*TASK*
How does the data below read from its first line through the line containing "Privacy Policy (294, 2543)"? Print those lines exactly.

*DATA SHOWN*
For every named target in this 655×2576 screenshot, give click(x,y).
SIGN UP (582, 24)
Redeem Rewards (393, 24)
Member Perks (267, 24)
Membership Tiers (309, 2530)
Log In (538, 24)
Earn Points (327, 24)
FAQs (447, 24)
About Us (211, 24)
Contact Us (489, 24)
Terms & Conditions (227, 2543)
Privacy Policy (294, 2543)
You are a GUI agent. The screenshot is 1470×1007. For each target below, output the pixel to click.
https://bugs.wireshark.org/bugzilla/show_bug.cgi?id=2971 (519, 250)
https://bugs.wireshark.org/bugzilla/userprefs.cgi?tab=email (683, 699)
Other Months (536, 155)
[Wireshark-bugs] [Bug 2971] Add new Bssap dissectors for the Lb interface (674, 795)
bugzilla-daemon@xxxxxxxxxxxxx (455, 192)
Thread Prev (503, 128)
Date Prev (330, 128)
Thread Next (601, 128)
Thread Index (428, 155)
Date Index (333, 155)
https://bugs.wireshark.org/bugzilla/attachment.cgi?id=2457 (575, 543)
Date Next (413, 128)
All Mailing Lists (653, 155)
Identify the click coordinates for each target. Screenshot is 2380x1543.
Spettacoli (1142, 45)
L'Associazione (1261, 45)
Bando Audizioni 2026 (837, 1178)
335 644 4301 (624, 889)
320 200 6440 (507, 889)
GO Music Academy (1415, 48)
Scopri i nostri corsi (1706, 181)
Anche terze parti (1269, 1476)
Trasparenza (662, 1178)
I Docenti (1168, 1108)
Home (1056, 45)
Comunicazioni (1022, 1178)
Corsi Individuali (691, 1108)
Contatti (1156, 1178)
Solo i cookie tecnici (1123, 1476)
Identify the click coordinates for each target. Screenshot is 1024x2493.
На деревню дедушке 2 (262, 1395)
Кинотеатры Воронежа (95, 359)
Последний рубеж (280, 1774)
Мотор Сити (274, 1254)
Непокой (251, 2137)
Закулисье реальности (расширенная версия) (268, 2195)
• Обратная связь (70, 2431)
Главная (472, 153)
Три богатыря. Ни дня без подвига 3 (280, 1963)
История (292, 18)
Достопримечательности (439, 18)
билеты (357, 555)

*RESPONSE TO THE EXERCISE*
For every named target in this 655×2576 screenshot, give click(x,y).
SIGN UP (582, 24)
Redeem Rewards (393, 24)
Member Perks (267, 24)
Membership Tiers (309, 2530)
Log In (538, 24)
Earn Points (327, 24)
FAQs (447, 24)
About Us (211, 24)
Contact Us (489, 24)
Terms & Conditions (227, 2543)
Privacy Policy (294, 2543)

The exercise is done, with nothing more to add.